%%
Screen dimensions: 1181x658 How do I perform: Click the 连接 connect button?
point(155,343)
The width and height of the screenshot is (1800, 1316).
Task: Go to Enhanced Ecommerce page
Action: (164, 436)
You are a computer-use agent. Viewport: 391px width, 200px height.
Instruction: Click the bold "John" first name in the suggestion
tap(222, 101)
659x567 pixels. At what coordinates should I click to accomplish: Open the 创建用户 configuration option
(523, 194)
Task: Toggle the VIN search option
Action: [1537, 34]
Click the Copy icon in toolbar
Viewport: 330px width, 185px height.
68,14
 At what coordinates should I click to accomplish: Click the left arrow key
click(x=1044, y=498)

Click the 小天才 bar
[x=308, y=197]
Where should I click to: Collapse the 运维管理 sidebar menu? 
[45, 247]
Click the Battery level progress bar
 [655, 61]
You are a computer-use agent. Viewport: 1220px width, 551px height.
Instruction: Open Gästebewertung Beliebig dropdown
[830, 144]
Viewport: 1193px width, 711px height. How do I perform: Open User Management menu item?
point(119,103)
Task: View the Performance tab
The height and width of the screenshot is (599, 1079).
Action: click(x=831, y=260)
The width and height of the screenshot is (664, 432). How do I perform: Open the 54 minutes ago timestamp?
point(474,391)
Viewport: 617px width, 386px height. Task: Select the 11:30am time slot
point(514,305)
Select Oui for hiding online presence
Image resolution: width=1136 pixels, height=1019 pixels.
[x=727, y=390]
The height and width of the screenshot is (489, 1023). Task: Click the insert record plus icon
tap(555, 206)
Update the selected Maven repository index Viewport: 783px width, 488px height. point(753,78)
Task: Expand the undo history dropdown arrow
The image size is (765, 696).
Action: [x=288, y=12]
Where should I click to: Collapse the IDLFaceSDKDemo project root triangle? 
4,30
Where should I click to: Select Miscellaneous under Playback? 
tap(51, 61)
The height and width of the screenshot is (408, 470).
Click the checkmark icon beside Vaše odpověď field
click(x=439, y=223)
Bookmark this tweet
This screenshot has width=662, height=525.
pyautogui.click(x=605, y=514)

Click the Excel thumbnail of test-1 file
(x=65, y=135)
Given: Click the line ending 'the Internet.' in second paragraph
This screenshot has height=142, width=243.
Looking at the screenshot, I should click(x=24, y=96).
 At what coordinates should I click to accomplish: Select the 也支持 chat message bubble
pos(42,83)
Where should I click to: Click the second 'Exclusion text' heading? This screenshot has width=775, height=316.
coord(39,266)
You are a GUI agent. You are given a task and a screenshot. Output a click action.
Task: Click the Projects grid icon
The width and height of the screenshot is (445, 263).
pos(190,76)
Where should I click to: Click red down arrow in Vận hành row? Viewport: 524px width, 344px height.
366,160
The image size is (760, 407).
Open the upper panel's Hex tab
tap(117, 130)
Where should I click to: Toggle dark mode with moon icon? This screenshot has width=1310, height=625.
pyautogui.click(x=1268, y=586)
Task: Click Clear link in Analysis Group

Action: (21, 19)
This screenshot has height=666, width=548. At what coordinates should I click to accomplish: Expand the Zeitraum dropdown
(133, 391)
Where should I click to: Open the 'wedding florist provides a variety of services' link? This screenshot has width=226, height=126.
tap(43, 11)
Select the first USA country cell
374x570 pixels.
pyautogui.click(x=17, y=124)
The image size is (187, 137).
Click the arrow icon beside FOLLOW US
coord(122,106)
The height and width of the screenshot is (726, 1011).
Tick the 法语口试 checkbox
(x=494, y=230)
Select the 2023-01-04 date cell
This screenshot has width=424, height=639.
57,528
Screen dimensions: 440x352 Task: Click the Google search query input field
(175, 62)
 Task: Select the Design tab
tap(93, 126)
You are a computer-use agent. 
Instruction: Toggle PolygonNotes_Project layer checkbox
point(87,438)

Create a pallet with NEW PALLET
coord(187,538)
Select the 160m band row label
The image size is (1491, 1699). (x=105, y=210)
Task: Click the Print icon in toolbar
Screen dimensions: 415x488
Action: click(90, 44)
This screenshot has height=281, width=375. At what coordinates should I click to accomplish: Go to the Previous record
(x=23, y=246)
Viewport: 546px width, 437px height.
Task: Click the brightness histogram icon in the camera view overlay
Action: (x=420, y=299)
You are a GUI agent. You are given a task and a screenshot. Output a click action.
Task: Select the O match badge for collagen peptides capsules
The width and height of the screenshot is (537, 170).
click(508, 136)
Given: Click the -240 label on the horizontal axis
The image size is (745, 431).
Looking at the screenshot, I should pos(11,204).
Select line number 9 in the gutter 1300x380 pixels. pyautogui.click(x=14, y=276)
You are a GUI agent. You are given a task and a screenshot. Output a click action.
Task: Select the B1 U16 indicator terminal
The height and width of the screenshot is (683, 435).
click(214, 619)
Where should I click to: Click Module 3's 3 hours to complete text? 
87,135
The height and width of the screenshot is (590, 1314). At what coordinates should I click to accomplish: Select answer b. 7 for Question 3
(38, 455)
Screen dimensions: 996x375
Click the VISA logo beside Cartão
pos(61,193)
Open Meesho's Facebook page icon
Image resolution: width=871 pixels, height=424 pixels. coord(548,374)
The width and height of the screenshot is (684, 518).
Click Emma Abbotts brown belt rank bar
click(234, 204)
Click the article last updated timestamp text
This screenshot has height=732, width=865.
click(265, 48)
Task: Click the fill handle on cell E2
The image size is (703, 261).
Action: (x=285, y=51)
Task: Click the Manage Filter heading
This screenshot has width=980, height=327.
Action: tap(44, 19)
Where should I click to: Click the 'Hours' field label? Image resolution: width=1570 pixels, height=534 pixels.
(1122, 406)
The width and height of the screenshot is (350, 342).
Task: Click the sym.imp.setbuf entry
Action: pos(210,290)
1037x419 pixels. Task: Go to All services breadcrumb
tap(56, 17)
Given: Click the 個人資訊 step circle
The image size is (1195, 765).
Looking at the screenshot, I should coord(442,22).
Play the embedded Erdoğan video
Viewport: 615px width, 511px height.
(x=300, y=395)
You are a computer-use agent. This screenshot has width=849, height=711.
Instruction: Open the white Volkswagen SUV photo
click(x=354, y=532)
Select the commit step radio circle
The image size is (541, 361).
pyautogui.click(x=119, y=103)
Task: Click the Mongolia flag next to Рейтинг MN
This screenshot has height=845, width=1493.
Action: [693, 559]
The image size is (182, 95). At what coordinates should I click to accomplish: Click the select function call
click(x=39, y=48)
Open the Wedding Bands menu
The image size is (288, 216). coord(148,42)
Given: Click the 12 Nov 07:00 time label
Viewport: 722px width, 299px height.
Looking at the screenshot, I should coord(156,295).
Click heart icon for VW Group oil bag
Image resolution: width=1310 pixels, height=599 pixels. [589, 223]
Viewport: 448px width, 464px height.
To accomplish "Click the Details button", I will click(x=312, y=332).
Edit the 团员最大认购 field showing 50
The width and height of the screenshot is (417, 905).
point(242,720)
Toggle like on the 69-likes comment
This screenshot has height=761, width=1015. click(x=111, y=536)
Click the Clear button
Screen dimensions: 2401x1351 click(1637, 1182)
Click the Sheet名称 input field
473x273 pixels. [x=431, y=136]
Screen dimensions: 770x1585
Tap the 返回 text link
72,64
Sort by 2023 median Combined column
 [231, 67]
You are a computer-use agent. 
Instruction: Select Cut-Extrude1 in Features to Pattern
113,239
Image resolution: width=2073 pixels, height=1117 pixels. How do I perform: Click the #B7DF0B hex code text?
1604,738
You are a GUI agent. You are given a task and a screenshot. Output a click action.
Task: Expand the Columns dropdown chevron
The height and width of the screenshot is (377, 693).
%%
→ **What is required**
Your response needs to restate the lines above exactly.

→ **Finished exercise**
Screen dimensions: 1181x658 How do I perform: Click the 连接 connect button?
point(155,343)
The width and height of the screenshot is (1800, 1316).
Task: Go to Enhanced Ecommerce page
Action: (164, 436)
You are a computer-use agent. Viewport: 391px width, 200px height.
Instruction: Click the bold "John" first name in the suggestion
tap(222, 101)
659x567 pixels. At what coordinates should I click to accomplish: Open the 创建用户 configuration option
(523, 194)
Task: Toggle the VIN search option
Action: [1537, 34]
Click the Copy icon in toolbar
Viewport: 330px width, 185px height.
68,14
 At what coordinates should I click to accomplish: Click the left arrow key
click(x=1044, y=498)

Click the 小天才 bar
[x=308, y=197]
Where should I click to: Collapse the 运维管理 sidebar menu? 
[45, 247]
Click the Battery level progress bar
 [655, 61]
You are a computer-use agent. Viewport: 1220px width, 551px height.
Instruction: Open Gästebewertung Beliebig dropdown
[830, 144]
Viewport: 1193px width, 711px height. How do I perform: Open User Management menu item?
point(119,103)
Task: View the Performance tab
The height and width of the screenshot is (599, 1079).
Action: click(x=831, y=260)
The width and height of the screenshot is (664, 432). How do I perform: Open the 54 minutes ago timestamp?
point(474,391)
Viewport: 617px width, 386px height. Task: Select the 11:30am time slot
point(514,305)
Select Oui for hiding online presence
Image resolution: width=1136 pixels, height=1019 pixels.
[x=727, y=390]
The height and width of the screenshot is (489, 1023). Task: Click the insert record plus icon
tap(555, 206)
Update the selected Maven repository index Viewport: 783px width, 488px height. point(753,78)
Task: Expand the undo history dropdown arrow
The image size is (765, 696).
Action: [x=288, y=12]
Where should I click to: Collapse the IDLFaceSDKDemo project root triangle? 
4,30
Where should I click to: Select Miscellaneous under Playback? 
tap(51, 61)
The height and width of the screenshot is (408, 470).
Click the checkmark icon beside Vaše odpověď field
click(x=439, y=223)
Bookmark this tweet
This screenshot has width=662, height=525.
pyautogui.click(x=605, y=514)

Click the Excel thumbnail of test-1 file
(x=65, y=135)
Given: Click the line ending 'the Internet.' in second paragraph
This screenshot has height=142, width=243.
Looking at the screenshot, I should click(x=24, y=96).
 At what coordinates should I click to accomplish: Select the 也支持 chat message bubble
pos(42,83)
Where should I click to: Click the second 'Exclusion text' heading? This screenshot has width=775, height=316.
coord(39,266)
You are a GUI agent. You are given a task and a screenshot. Output a click action.
Task: Click the Projects grid icon
The width and height of the screenshot is (445, 263).
pos(190,76)
Where should I click to: Click red down arrow in Vận hành row? Viewport: 524px width, 344px height.
366,160
The image size is (760, 407).
Open the upper panel's Hex tab
tap(117, 130)
Where should I click to: Toggle dark mode with moon icon? This screenshot has width=1310, height=625.
pyautogui.click(x=1268, y=586)
Task: Click Clear link in Analysis Group

Action: (21, 19)
This screenshot has height=666, width=548. At what coordinates should I click to accomplish: Expand the Zeitraum dropdown
(133, 391)
Where should I click to: Open the 'wedding florist provides a variety of services' link? This screenshot has width=226, height=126.
tap(43, 11)
Select the first USA country cell
374x570 pixels.
pyautogui.click(x=17, y=124)
The image size is (187, 137).
Click the arrow icon beside FOLLOW US
coord(122,106)
The height and width of the screenshot is (726, 1011).
Tick the 法语口试 checkbox
(x=494, y=230)
Select the 2023-01-04 date cell
This screenshot has width=424, height=639.
57,528
Screen dimensions: 440x352 Task: Click the Google search query input field
(175, 62)
 Task: Select the Design tab
tap(93, 126)
You are a computer-use agent. 
Instruction: Toggle PolygonNotes_Project layer checkbox
point(87,438)

Create a pallet with NEW PALLET
coord(187,538)
Select the 160m band row label
The image size is (1491, 1699). (x=105, y=210)
Task: Click the Print icon in toolbar
Screen dimensions: 415x488
Action: click(90, 44)
This screenshot has height=281, width=375. At what coordinates should I click to accomplish: Go to the Previous record
(x=23, y=246)
Viewport: 546px width, 437px height.
Task: Click the brightness histogram icon in the camera view overlay
Action: (x=420, y=299)
You are a GUI agent. You are given a task and a screenshot. Output a click action.
Task: Select the O match badge for collagen peptides capsules
The width and height of the screenshot is (537, 170).
click(508, 136)
Given: Click the -240 label on the horizontal axis
The image size is (745, 431).
Looking at the screenshot, I should pos(11,204).
Select line number 9 in the gutter 1300x380 pixels. pyautogui.click(x=14, y=276)
You are a GUI agent. You are given a task and a screenshot. Output a click action.
Task: Select the B1 U16 indicator terminal
The height and width of the screenshot is (683, 435).
click(214, 619)
Where should I click to: Click Module 3's 3 hours to complete text? 
87,135
The height and width of the screenshot is (590, 1314). At what coordinates should I click to accomplish: Select answer b. 7 for Question 3
(38, 455)
Screen dimensions: 996x375
Click the VISA logo beside Cartão
pos(61,193)
Open Meesho's Facebook page icon
Image resolution: width=871 pixels, height=424 pixels. coord(548,374)
The width and height of the screenshot is (684, 518).
Click Emma Abbotts brown belt rank bar
click(234, 204)
Click the article last updated timestamp text
This screenshot has height=732, width=865.
click(265, 48)
Task: Click the fill handle on cell E2
The image size is (703, 261).
Action: (x=285, y=51)
Task: Click the Manage Filter heading
This screenshot has width=980, height=327.
Action: tap(44, 19)
Where should I click to: Click the 'Hours' field label? Image resolution: width=1570 pixels, height=534 pixels.
(1122, 406)
The width and height of the screenshot is (350, 342).
Task: Click the sym.imp.setbuf entry
Action: pos(210,290)
1037x419 pixels. Task: Go to All services breadcrumb
tap(56, 17)
Given: Click the 個人資訊 step circle
The image size is (1195, 765).
Looking at the screenshot, I should coord(442,22).
Play the embedded Erdoğan video
Viewport: 615px width, 511px height.
(x=300, y=395)
You are a computer-use agent. This screenshot has width=849, height=711.
Instruction: Open the white Volkswagen SUV photo
click(x=354, y=532)
Select the commit step radio circle
The image size is (541, 361).
pyautogui.click(x=119, y=103)
Task: Click the Mongolia flag next to Рейтинг MN
This screenshot has height=845, width=1493.
Action: [693, 559]
The image size is (182, 95). At what coordinates should I click to accomplish: Click the select function call
click(x=39, y=48)
Open the Wedding Bands menu
The image size is (288, 216). coord(148,42)
Given: Click the 12 Nov 07:00 time label
Viewport: 722px width, 299px height.
Looking at the screenshot, I should coord(156,295).
Click heart icon for VW Group oil bag
Image resolution: width=1310 pixels, height=599 pixels. [589, 223]
Viewport: 448px width, 464px height.
To accomplish "Click the Details button", I will click(x=312, y=332).
Edit the 团员最大认购 field showing 50
The width and height of the screenshot is (417, 905).
point(242,720)
Toggle like on the 69-likes comment
This screenshot has height=761, width=1015. click(x=111, y=536)
Click the Clear button
Screen dimensions: 2401x1351 click(1637, 1182)
Click the Sheet名称 input field
473x273 pixels. [x=431, y=136]
Screen dimensions: 770x1585
Tap the 返回 text link
72,64
Sort by 2023 median Combined column
 [231, 67]
You are a computer-use agent. 
Instruction: Select Cut-Extrude1 in Features to Pattern
113,239
Image resolution: width=2073 pixels, height=1117 pixels. How do I perform: Click the #B7DF0B hex code text?
1604,738
You are a GUI agent. You are given a task and a screenshot. Output a click action.
Task: Expand the Columns dropdown chevron
The height and width of the screenshot is (377, 693).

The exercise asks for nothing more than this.